_Stated exercise A_. Copy the worship-singing comments word for word, from "I lead worship" to "I change that?".

-- Begin Page --

I write my own Worship songs with the Holy Spirit guiding me...the problem I have is I am so nervous when I get up in front of our small church to sing them...and I know the songs by heart...from singing them over and over at home...in my car..while I'm out walking, etc...then..On Sunday when I attempt to sing, my nerves kick in...and it sounds nothing like it did in practice...I've prayed for God to calm my nerves...but 2 years in...and I'm still like a jack hammer walking off the stage 🙁 I love the lyrics HE gives me...I just wasn't blessed with a good voice to present them well 🙁 But I will work on the techniques above anyway 🙂
I can so relate. I was nervous for the first 5 years of leading worship full time...then it finally went away. Just keep pressing forward, Sherry. And, always remind yourself that it is not about you or your skill - it is all about being obedient and letting the Holy Spirit move.
I lead worship at my church, I tried recording myself at home and my reaction was; is that me! That’s horrible! I sound so nasally! How can I change that?
I had the same reaction when I heard myself for the first time, Sandra. Haha. Just keep recording yourself while trying to sing differently, mainly focusing on finding ways to open your throat and sing from your diaphragm/stomach. You'll figure it out - just takes practice.

-- End Page --

_Stated exercise B_. Repeat the listing word for word, from the line with "Viewport: 562px width, 347px height." to the line with "The width and". Leave out the pictures.

-- Begin Information given --

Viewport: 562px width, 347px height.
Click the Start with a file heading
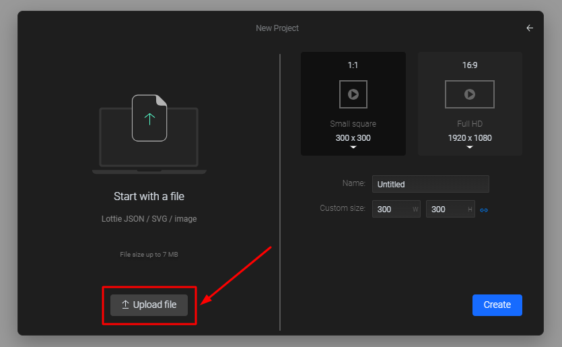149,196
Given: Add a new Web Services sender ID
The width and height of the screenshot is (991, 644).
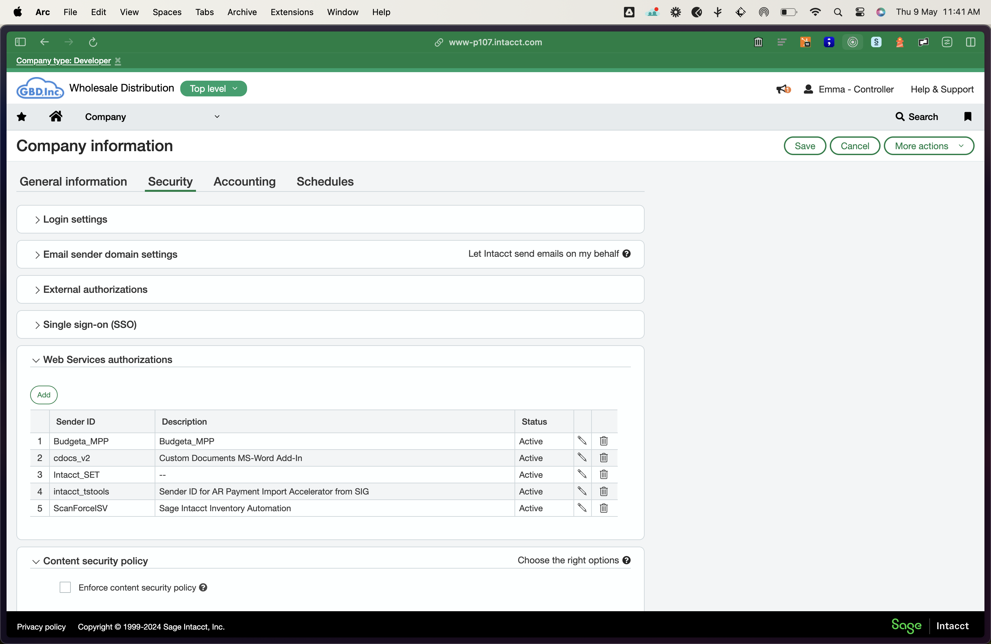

-- End Information given --
-- Begin Information given --

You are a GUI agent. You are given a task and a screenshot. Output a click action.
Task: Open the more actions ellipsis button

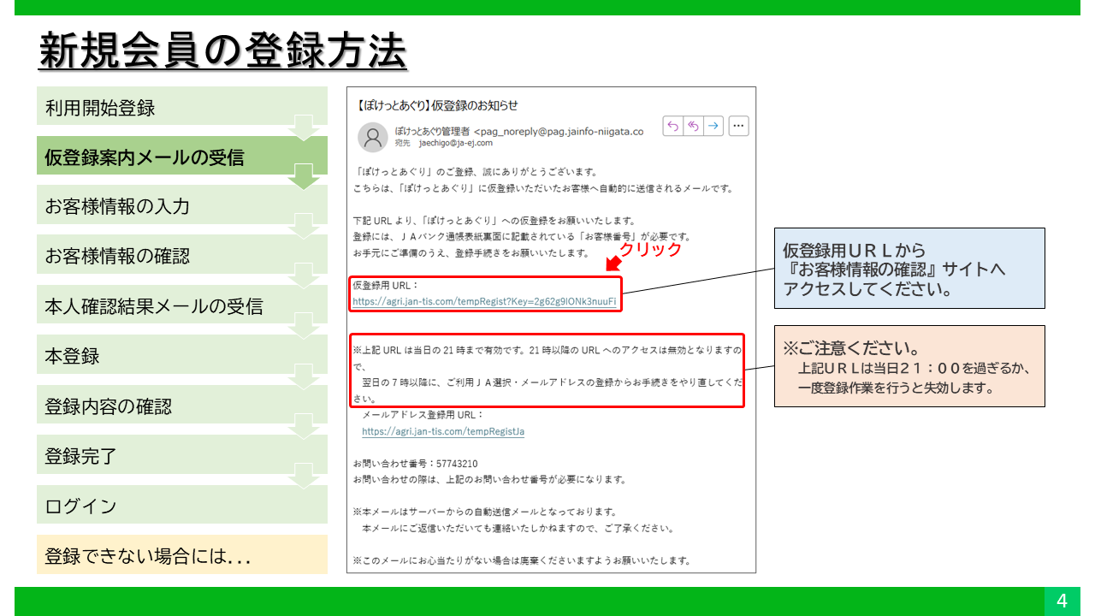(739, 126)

-- End Information given --

_Task result A_.
I lead worship at my church, I tried recording myself at home and my reaction was; is that me! That’s horrible! I sound so nasally! How can I change that?

_Task result B_.
Viewport: 562px width, 347px height.
Click the Start with a file heading
149,196
Given: Add a new Web Services sender ID
The width and height of the screenshot is (991, 644).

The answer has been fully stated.